Wednesday, August 31, 2011

More complicated than it appears

I suppose it's easier for news reports and partisans to latch on to something like 'teachers want to protect seniority' and skip over the complications of such a situation.  


Today, news reports said the Tacoma district was willing to retain seniority.  I hear it as the district agreed to retain seniority in layoffs.  But there's more to it.  One of the other aspects of  seniority has to do with who gets to decide which teachers can have which assignments.  And this part the district wants to eliminate, I'm told.  This could create a situation in which principals can freely (and therefore sometimes arbitrarily) move people where s/he wants.


Consider this scenario.  The district seems to want to end seniority completely in cases of school to school transfer/displacement.  It then becomes possible that a principal could move to another building and entice a few of his/her favorite teachers to come along, promising them choice assignments, and displacing those who already hold those jobs.  If such 'flexibility' (as the district calls it) were in place you could end with something like this:
  
A veteran teacher retires from a long-held spot.   The principal brings in a teacher from another school, enticing him with a promise to make him department chair and give him a plum class assignment, jumping him over longer serving teachers in the department.  The department meets and collectively decides that they prefer not to have the new member get thusly ushered in to the choice assignment, without any experience.

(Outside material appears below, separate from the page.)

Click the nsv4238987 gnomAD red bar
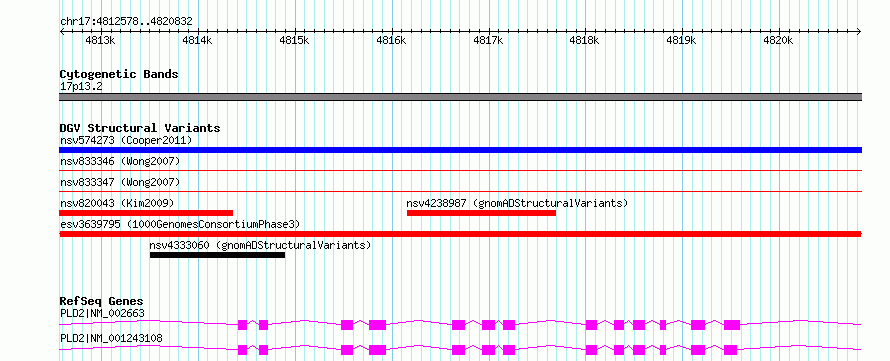 (481, 213)
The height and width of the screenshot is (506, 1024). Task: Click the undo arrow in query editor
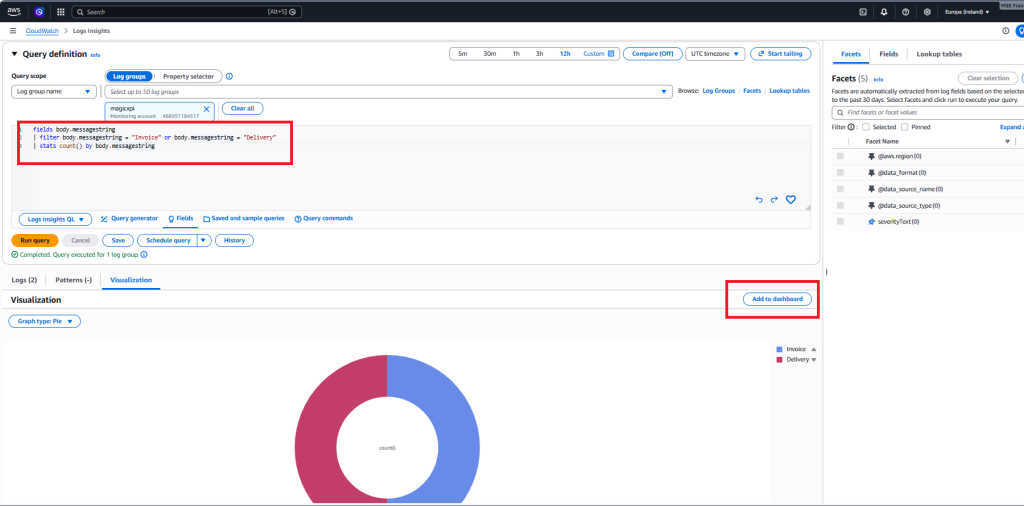[x=758, y=200]
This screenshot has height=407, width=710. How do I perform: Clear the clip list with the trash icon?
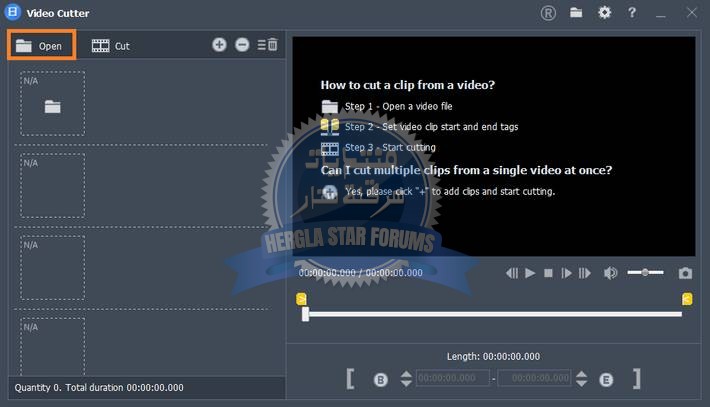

Seniority rights are part of the support for the teachers' claim.  But let's not get hung up on the notion of seniority or flexibility.


The real issue is about governance of the school and its programs.  Let's face it, teachers are not always completely confident in principals' decision-making and judgment.  And such authority is a lot to vest in one person.  


So seniority may be somewhat rigid and mechanistic (so let's talk about adjustment to that), but it has been designed to safeguard against scenarios like the one above--which did happen.


Construing 'seniority' as a nothing more than a scam to protect teachers, and therein substantiating demands for 'flexibility' is unhelpful in that it swings the pendulum just as far in the opposite direction.  


Let's not scrap one institutional arrangement in favor of another equally problematic institutional arrangement.  Let's make sensible choices about adjustments....Let's create systems that actually work.